Excellent, thanks for the detailed breakdown.
Take care,
Bill
From: Michael J. Kidd [michael.kidd@xxxxxxxxxxx]
Sent: Wednesday, January 07, 2015 4:50 PM
To: Sanders, Bill
Cc: Loic Dachary; ceph-users@xxxxxxxx
Subject: Re: PG num calculator live on Ceph.com
Hello Bill,
Either 2048 or 4096 should be acceptable. 4096 gives about a 300 PG per OSD ratio, which would leave room for tripling the OSD count without needing to increase the PG number. While 2048 gives about 150 PGs per OSD, not leaving room but for about a 50%
OSD count expansion.
The high PG count per OSD issue really doesn't manifest aggressively until you get around 1000 PGs per OSD and beyond. At those levels, steady state operation continues without issue.. but recovery within the cluster will see the memory utilization of the
OSDs climb and could push into out of memory conditions on the OSD host (or at a minimum, heavy swap usage if enabled). It still depends of course on the # of OSDs per node, and the amount of memory on the node as to if you'll actually experience issues or
not.
As an example though, I worked on a cluster which was about 5500 PGs per OSD. The cluster experienced a network config issue in the switchgear which isolated 2/3's of the OSD nodes from each other and the other 1/3 of the cluster. When the network issue was
cleared, the OSDs started dropping like flies... They'd start up, spool up the memory they needed for map update parsing, and get killed before making any real headway. We were finally able to get the cluster online by limiting what the OSDs were doing to
a small slice of the normal start-up, waiting for the OSDs to calm down, then opening up a bit more for them to do (noup, noin, norecover, nobackfill, pause, noscrub, nodeep-scrub were all set, and then unset one at a time until all OSDs were up/in and able
to handle the recovery).
6 weeks later, that same cluster lost about 40% of the OSDs during a power outage due to corruption from an HBA bug.. (it didn't flush the write cache to disk). This pushed the PG per OSD count over 9000!! It simply couldn't recover with the available memory
at that PG count. Each OSD, started by itself, would consume > 60gb of RAM and get killed (the nodes only had 64gb total).
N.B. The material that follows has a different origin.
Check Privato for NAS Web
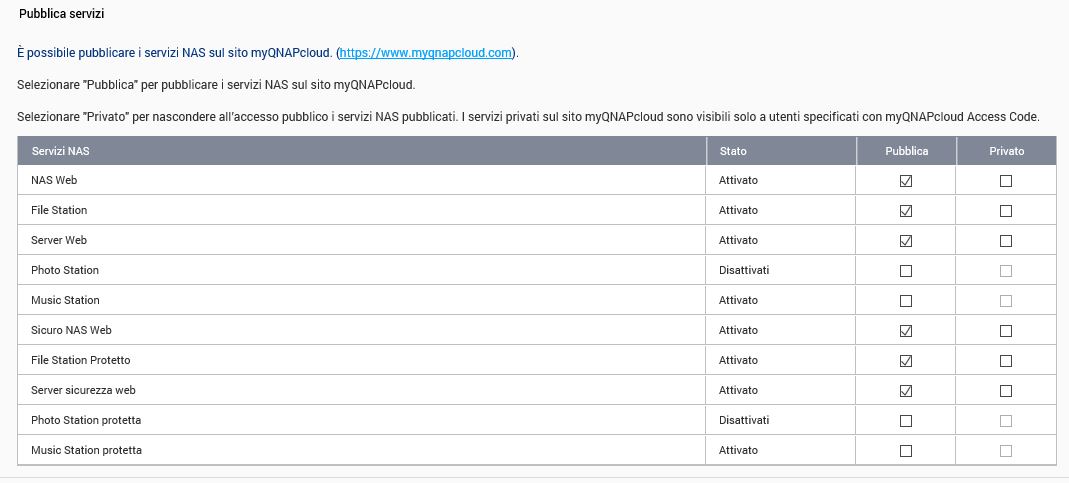 coord(1006,181)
While this is an extreme example... we see cases generated with > 1000 PGs per OSD on a regular basis. This is the type of thing we're trying to head off.
It should be noted that you can increase the PG num of a pool.. but cannot decrease! The only way to reduce your cluster PG count is to create new smaller PG num pools, migrate the data and then delete the old, high PG count pools. You could also simply
add more OSDs to reduce the PG per OSD ratio.
The issue with too few PGs is poor data distribution. So it's all about having enough PGs to get good data distribution without going too high and having resource exhaustion during recovery.
Hope this helps put things into perspective.
|